1.8. Under the hood
A closer look at the docker command and the runtime
We’ve learned that the term “Docker” is used somewhat imprecisely. It refers to various components such as the CLI (Command Line Interface), the Docker Engine, the OCI image format, and the Container runtime. Let’s take a closer look at what’s happening when we use the command:
docker run --rm -d --name sleep-container alpine sleep 900
We will see the meaning of -rm and the other arguments later. For now, we only need to know that we started a container that sleeps for 900 seconds on our host.
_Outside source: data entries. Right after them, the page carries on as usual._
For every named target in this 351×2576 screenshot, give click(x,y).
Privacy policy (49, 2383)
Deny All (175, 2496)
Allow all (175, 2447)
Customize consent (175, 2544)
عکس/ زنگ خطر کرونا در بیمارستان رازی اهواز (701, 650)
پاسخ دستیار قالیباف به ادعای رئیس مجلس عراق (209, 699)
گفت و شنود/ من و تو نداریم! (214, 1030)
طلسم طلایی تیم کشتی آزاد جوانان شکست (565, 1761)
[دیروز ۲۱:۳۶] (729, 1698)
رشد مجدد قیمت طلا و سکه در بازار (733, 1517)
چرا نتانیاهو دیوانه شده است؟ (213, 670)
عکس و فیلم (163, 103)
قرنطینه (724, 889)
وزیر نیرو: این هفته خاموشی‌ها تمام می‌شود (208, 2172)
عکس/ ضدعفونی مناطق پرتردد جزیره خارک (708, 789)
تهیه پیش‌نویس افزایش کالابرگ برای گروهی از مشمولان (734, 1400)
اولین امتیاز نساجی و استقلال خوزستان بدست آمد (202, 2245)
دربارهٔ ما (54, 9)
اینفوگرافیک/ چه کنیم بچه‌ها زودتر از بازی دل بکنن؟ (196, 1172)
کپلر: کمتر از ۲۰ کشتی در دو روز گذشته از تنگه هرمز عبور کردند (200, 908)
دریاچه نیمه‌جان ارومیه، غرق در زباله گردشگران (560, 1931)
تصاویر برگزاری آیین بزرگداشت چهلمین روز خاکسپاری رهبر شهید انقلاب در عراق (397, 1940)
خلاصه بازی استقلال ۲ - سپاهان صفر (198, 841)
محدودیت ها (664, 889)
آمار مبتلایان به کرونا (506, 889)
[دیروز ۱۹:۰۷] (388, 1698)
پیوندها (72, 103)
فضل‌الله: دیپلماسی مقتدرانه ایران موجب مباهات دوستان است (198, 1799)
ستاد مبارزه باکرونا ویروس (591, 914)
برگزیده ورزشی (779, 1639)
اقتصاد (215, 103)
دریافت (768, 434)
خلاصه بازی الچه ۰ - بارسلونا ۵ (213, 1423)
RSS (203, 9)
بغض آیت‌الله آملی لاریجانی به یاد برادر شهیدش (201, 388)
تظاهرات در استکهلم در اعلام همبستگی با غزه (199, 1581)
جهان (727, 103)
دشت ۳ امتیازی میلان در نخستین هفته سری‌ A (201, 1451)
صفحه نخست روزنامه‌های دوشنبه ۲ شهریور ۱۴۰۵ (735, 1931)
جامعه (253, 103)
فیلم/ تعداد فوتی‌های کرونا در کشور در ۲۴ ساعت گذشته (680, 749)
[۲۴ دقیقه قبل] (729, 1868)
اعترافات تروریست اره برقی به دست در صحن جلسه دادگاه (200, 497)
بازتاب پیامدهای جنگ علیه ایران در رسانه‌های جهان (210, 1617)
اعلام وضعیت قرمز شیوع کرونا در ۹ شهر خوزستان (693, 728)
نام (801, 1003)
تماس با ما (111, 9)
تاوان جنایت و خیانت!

First let us get the process id of the sleep process we just started:
docker inspect --format '{{.State.Pid}}' sleep-container
Let us see the process running. In the webshell we have the docker backend running in another container, let us first change into that:
kubectl exec $(kubectl get pod -l "app.kubernetes.io/name"=webshell -o name) -it -c dind -- sh
Don’t worry the command will make sense after the Kubernetes Security training.
Let us see the process running on the host now and its parents. We don’t have the necessary tools installed so we script it a bit:
PID=$(pgrep sleep)
while [ "$PID" != "1" ] && [ -n "$PID" ]; do
PPID=$(awk '/^PPid:/ {print $2}' /proc/$PID/status)
USER=$(stat -c %U /proc/$PID); UIDN=$(stat -c %u /proc/$PID)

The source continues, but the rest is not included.